Everybody has their own financial commitments and constraints, meaning monthly salaries suit some, weekly suit others. Wouldn’t it be great if employees had control over this?
At Dublin Tech Summit earlier this year, one start-up in attendance was particularly eye-catching.
Among Airbnb-like services for dog owners and Tinder-like apps for commuters on aeroplanes, there was a company called Flexiwage that stood out from the rest.
Flexiwage, based in Waterford, has a pretty simple business plan: it provides an app that allows employees to decide when they get paid.
This tool lets people choose to get half of their monthly salary in the first week of the month, should they have a plethora of bills due before the 5th, say.
Employees who get paid weekly, or bi-weekly, can instead get paid at the end of the month, to curb the natural inclination to spend what you have access to.
From an employer perspective, this can be appealing, too, as it helps payroll become a little more automated and, in some instances, far cheaper.
Flexiwage’s offering won the overall start-up prize at Dublin Tech Summit and, in the weeks since, it has gone global.
In March, it was released into the US and UK markets. Should it take off, a small, new start-up could be the latest big thing in fintech.
“We launched in November, having worked on the idea for a year,” said Paul Ryan, co-founder of Flexiwage.
If a company pays staff weekly, the cost of the payroll is experienced every seven days; the staff, the overheads etc. “Companies essentially suffer a cost per payslip,” said Ryan, “but by switching from weekly to monthly, they are cutting down the payroll from 52 times to just 12.
“So that’s how we originally saw our market; though quickly, we realised monthly-paying companies would like to pay weekly, to attract talent.

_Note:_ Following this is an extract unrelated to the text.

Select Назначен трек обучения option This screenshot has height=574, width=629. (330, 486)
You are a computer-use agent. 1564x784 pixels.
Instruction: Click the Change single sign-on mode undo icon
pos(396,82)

So the social side of it was developed: the app.”
Payday loans
Now here we are, with Flexiwage filling a gap that could be bigger than many people think.
In the US, for example, payday loans are such a problem that a country-wide report found the costs of servicing these debts was almost three times as high as normal loans.

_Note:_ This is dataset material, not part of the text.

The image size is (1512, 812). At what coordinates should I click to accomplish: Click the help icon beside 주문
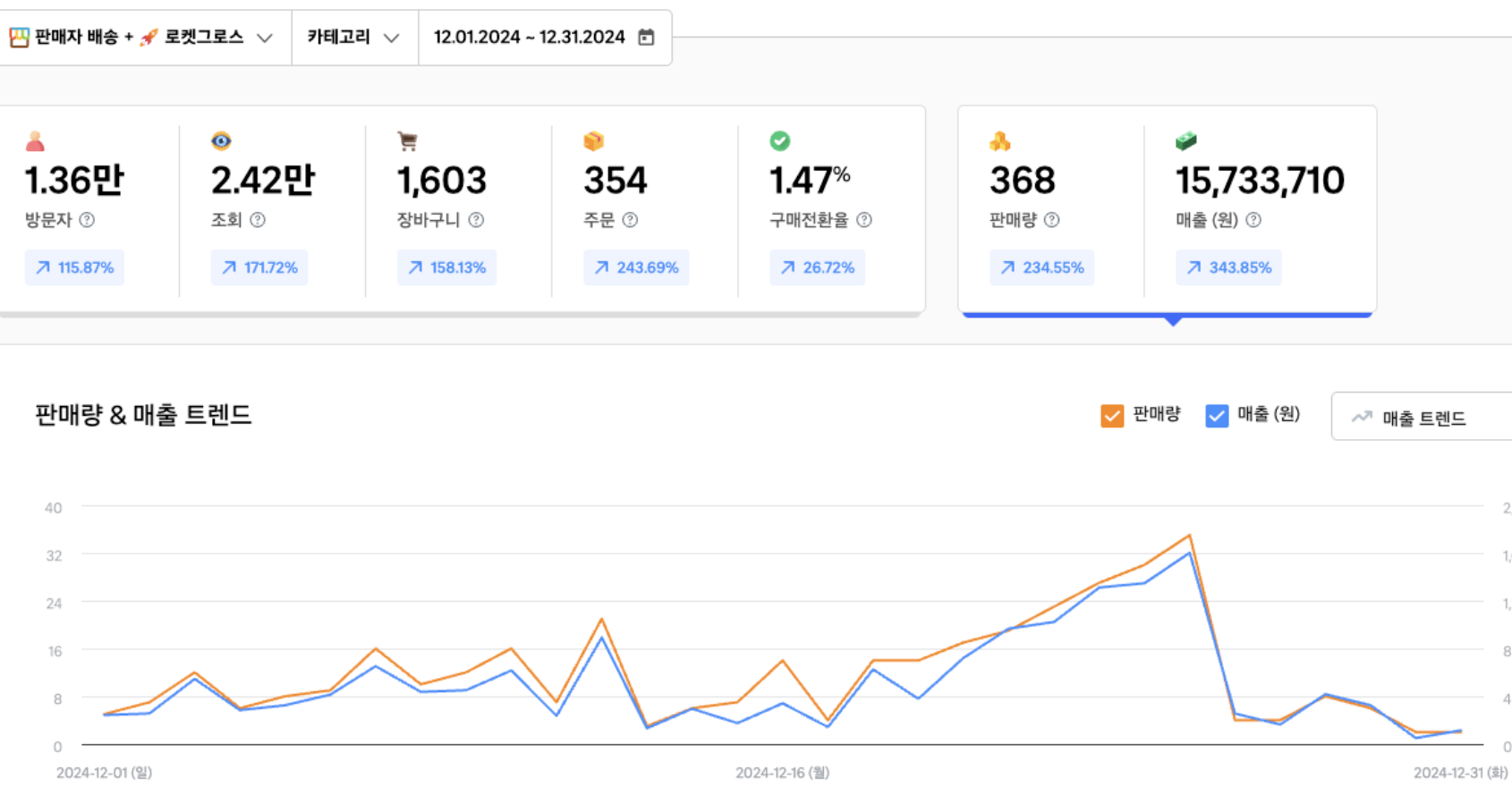pos(630,220)
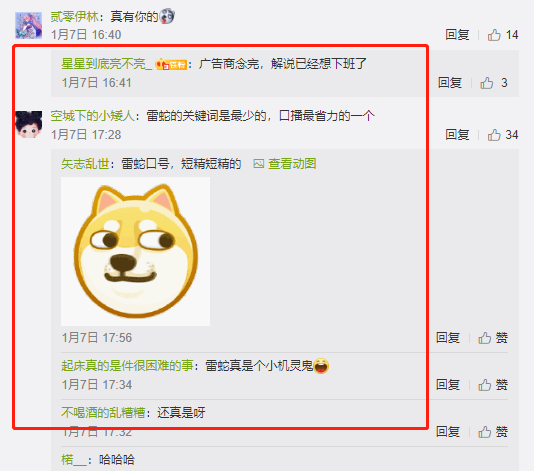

When people are in a bind, their options can be limited.
Last year, the Consumer Financial Protection Bureau reported that payday loan debtors paid an average of $97 in overdraft and non-sufficient fund fees. The average American, over the same 18-month period, paid $34.

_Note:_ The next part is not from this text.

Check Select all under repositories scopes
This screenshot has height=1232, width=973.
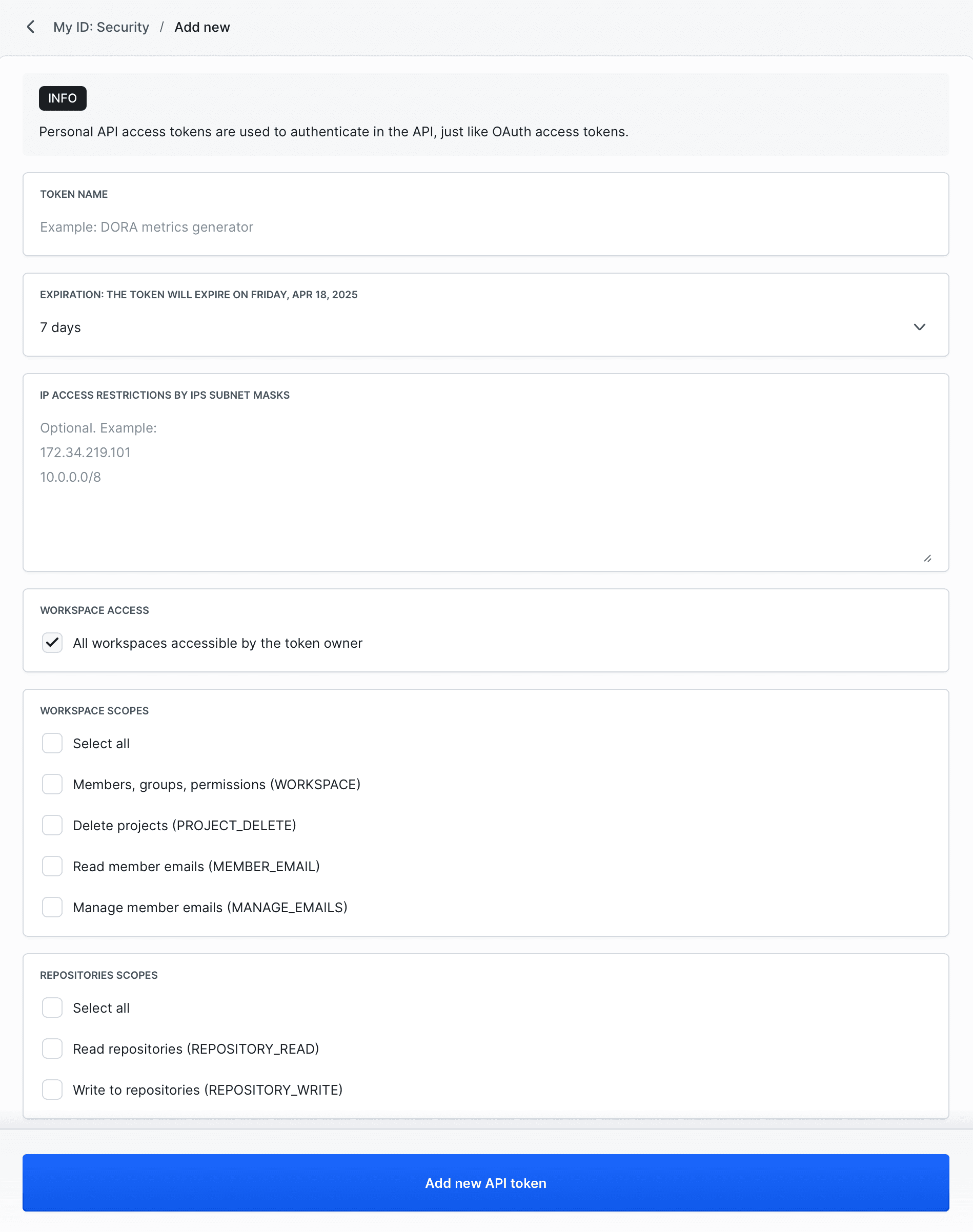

Meanwhile, a separate report in the UK – undertaken by Which? – found that payday loans were, in fact, a more economical option than standard overdrafts, with the latter proving even more expensive.
Staff, choose your salary stream
So, owning your own salary stream could prove appealing to workers.
Flexiwage, though still a new company, has a pretty straightforward business model whereby company costs are worked out per employee, with a €2-a-head standard fee.
“Companies run the payroll as normal, but for €2 per person, they can let their staff pick their money, per month. They won’t save money if they already pay monthly, but they do give staff responsibility.
“Companies that pay weekly, they save more than enough on the payroll to pay the subscription.”